Below are three tips to take into consideration as you grow your agency through an acquisition. For a deeper dive into the best practices of a successful merger and acquisition, listen to the fourth episode of our Sharing Knowledge Series.

  1. Diligence is key

    From a financing standpoint, diligence is key. Acquisitions can be like finding a good candidate to hire for your business. You may have an initial phone screening, an extended interview, and then you might even meet for lunch to get to know the candidate better to see if it’s a perfect fit. 

    Diligence applies the same concept to acquisition and is a critical activity to ensure a successful transaction. After you’ve shared your intention, diligence allows you, the buyer, to confirm any pertinent information regarding the seller or company you’re considering acquiring.
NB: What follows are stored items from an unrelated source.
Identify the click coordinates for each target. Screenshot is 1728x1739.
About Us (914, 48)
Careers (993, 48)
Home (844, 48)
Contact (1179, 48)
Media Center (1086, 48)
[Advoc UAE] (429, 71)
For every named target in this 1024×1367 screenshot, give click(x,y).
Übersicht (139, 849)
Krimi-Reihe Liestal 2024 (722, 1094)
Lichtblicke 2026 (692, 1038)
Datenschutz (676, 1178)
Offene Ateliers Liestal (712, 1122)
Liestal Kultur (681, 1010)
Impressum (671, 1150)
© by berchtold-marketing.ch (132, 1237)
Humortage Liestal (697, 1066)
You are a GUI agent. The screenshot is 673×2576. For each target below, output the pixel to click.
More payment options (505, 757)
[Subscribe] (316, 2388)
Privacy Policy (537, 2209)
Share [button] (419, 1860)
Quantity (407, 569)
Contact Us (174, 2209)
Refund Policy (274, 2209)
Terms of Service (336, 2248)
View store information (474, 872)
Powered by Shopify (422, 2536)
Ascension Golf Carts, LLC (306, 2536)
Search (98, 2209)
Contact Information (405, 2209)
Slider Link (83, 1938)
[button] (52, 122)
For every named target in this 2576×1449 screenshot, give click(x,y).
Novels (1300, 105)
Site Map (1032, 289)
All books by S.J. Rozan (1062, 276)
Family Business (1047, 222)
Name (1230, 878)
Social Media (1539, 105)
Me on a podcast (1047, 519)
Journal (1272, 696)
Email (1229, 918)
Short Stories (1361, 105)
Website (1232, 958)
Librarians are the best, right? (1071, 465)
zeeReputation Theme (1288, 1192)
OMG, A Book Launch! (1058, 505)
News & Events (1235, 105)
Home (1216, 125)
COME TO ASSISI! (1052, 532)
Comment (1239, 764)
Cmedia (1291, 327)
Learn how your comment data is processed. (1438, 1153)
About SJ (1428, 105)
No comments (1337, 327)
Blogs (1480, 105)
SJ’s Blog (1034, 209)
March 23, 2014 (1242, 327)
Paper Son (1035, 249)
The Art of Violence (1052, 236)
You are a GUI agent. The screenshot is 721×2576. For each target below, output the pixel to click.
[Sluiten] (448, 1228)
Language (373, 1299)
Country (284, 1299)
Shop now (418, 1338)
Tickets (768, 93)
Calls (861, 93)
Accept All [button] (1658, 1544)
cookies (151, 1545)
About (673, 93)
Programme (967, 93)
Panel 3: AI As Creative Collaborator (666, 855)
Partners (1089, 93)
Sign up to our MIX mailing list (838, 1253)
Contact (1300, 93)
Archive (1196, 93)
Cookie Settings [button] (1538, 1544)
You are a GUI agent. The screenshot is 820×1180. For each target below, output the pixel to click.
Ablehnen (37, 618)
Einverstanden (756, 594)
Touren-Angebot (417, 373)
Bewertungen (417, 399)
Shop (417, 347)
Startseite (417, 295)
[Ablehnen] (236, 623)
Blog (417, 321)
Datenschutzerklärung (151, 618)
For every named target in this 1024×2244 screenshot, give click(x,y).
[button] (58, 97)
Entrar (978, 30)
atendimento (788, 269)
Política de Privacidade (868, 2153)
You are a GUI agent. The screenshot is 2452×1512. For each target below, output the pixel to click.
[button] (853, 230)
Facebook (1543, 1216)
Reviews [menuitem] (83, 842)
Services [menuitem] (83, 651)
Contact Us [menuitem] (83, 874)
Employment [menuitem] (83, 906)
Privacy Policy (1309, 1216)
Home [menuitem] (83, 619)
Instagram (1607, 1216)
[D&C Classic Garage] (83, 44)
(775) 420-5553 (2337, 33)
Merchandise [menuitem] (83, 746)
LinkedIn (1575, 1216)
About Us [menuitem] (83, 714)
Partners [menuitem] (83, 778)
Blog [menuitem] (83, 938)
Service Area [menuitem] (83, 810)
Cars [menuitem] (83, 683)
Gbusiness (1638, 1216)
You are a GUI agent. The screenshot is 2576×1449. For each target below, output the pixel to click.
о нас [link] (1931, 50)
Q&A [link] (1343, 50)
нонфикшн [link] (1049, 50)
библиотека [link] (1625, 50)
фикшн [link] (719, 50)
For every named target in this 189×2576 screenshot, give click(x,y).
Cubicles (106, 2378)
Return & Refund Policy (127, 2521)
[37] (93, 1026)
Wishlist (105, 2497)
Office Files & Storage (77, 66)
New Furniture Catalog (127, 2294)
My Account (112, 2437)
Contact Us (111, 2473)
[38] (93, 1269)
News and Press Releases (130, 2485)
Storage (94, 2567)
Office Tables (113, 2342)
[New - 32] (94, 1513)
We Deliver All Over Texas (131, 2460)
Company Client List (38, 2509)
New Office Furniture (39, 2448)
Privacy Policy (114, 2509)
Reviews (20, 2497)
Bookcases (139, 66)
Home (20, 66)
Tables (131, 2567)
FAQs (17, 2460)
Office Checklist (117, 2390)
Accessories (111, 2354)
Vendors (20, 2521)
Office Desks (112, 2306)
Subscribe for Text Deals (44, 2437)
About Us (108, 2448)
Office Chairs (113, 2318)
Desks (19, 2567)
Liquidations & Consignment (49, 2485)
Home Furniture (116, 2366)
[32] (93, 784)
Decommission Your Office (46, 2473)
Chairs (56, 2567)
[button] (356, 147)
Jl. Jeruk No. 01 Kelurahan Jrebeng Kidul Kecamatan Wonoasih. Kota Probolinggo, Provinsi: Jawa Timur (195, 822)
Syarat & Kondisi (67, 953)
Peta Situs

This information includes insights into the seller’s finances, customers, and contracts. With this information, you can make a more informed purchasing decision and, with greater certainty, close the deal. 
     
  2. Understand the value of acquisitions

    The value of an acquisition isn’t as simple as adding another agency’s profitability to yours. Instead, the transaction requires looking at the collective future of the two independent entities and how they can work together. In some instances, there may be potential synergies between the agencies, which would increase the overall value of both in the future. This is why diligence is so critical to understanding the implications and future of your business after making an acquisition. 

    As part of this, the pro forma of what two agencies look like together is crucial to getting a deal done. Pro forma financial documents facilitate comparisons of historical data and projections of future performance. This can help give a vision of the future with greater clarity. 
     
  3. Find the right fit for your agency

    Another critical consideration is how the seller's agency fits into yours, financially, operationally, and culturally, and what’s most important in growing your agency. 

    If both you and the seller have a large book of business with a specific carrier, your acquisition could gain increased profit sharing, commission, and an improved compensation structure with that carrier. Or your priority may include the seller's line of business expertise and the ability to diversify your book of business. Culturally, consider how the seller's current producers and individual talent will complement your business. Lastly, from a financial perspective, the deal and the cash flow should work for you. You want your profitability and cash flow to grow with the deal, not just break even.

    Sometimes, the fit isn't right, and it's best not to move forward with an acquisition.